Frequent occurrence of recognition Site-like sequences in the restriction endonucleases
1 Karolinska Institute, Stockholm, Sweden
2 Homulus Informatics, 88 Howard, # 1205, San Francisco, 94 105 CA, USA
BMC Bioinformatics 2004, 5:30 doi:10.1186/1471-2105-5-30Published: 16 March 2004
There are two different theories about the development of the genetic code. Woese suggested that it was developed in connection with the amino acid repertoire, while Crick argued that any connection between codons and amino acids is only the result of an "accident". This question is fundamental to understand the nature of specific protein-nucleic acid interactions.
The nature of specific protein-nucleic acid interaction between restriction endonucleases (RE) and their recognition sequences (RS) was studied by bioinformatics methods. It was found that the frequency of 5–6 residue long RS-like oligonucleotides is unexpectedly high in the nucleic acid sequence of the corresponding RE (p < 0.05 and p < 0.001 respectively, n = 7).

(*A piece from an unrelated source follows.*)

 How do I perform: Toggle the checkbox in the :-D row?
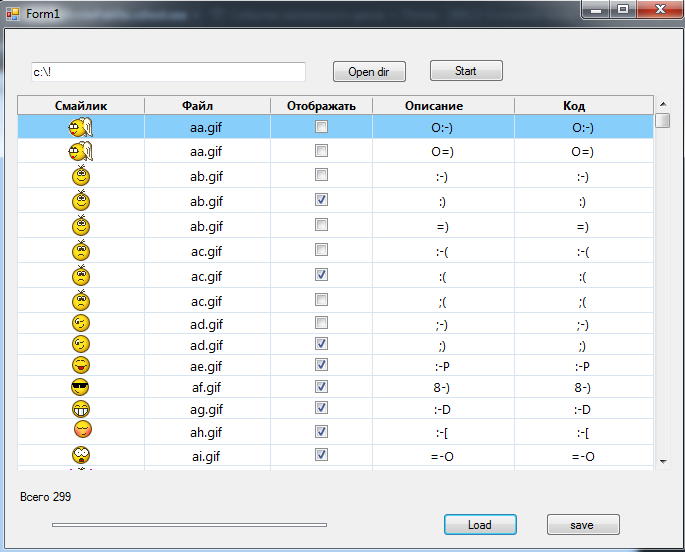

There is an extensive conservation of these RS-like sequences in RE isoschizomers. A review of the seven available crystallographic studies showed that the amino acids coded by codons that are subsets of recognition sequences were often closely located to the RS itself and they were in many cases directly adjacent to the codon-like triplets in the RS.

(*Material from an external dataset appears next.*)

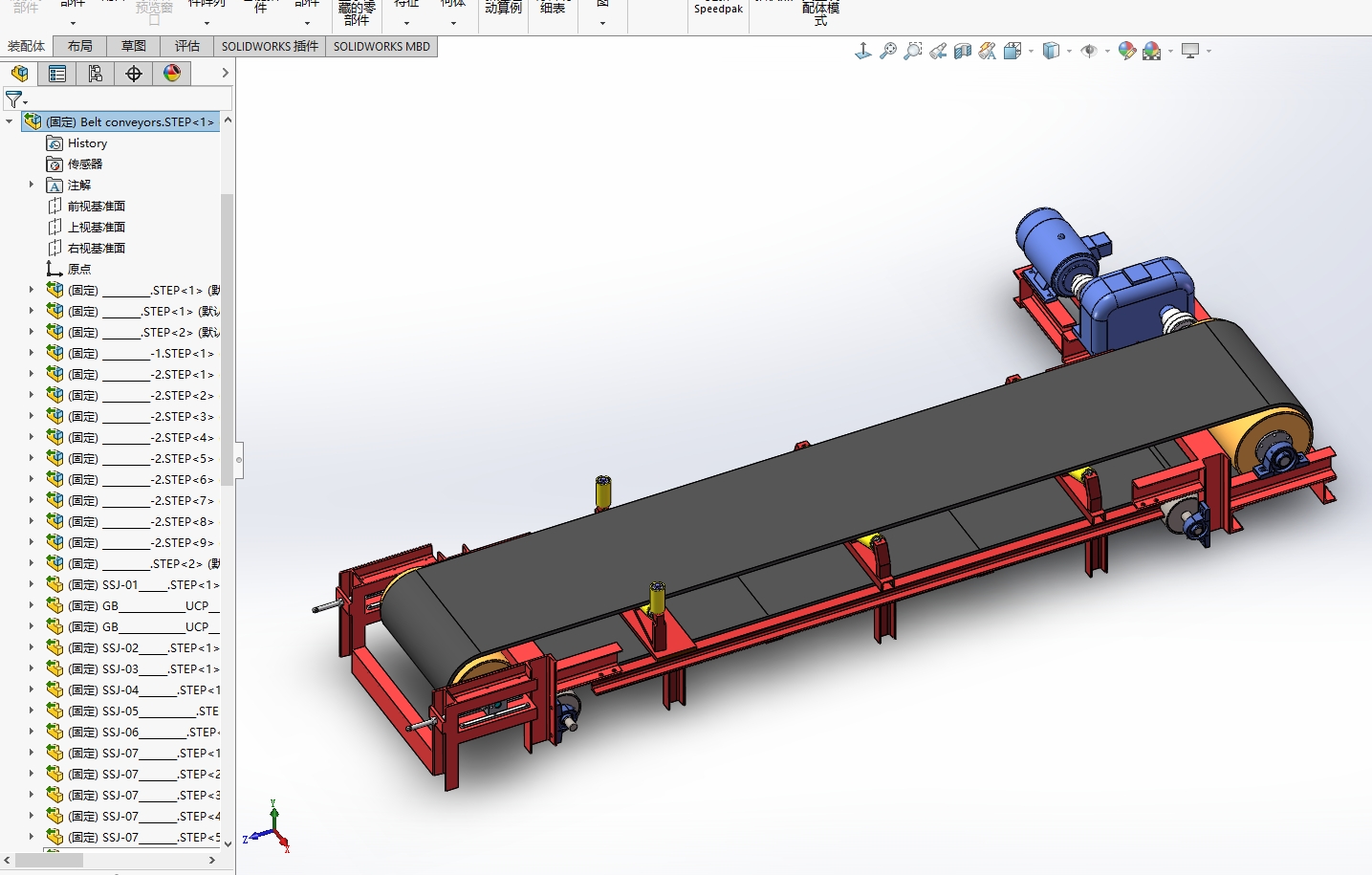Open the DimXpertManager crosshair tab
The width and height of the screenshot is (1372, 875).
coord(134,74)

Fifty-five examples of this codon-amino acid co-localization are found and analyzed, which represents 41.5% of total 132 amino acids which are localized within 8 Å distance to the C1' atoms in the DNA. The average distance between the closest atoms in the codons and amino acids is 5.5 +/- 0.2 Å (mean +/- S.E.M, n = 55), while the distance between the nitrogen and oxygen atoms of the co-localized molecules is significantly shorter, (3.4 +/- 0.2 Å, p < 0.001, n = 15), when positively charged amino acids are involved. This is indicating that an interaction between the nucleic- and amino acids might occur.
We interpret these results in favor of Woese and suggest that the genetic code is "rational" and there is a stereospecific relationship between the codes and the amino acids.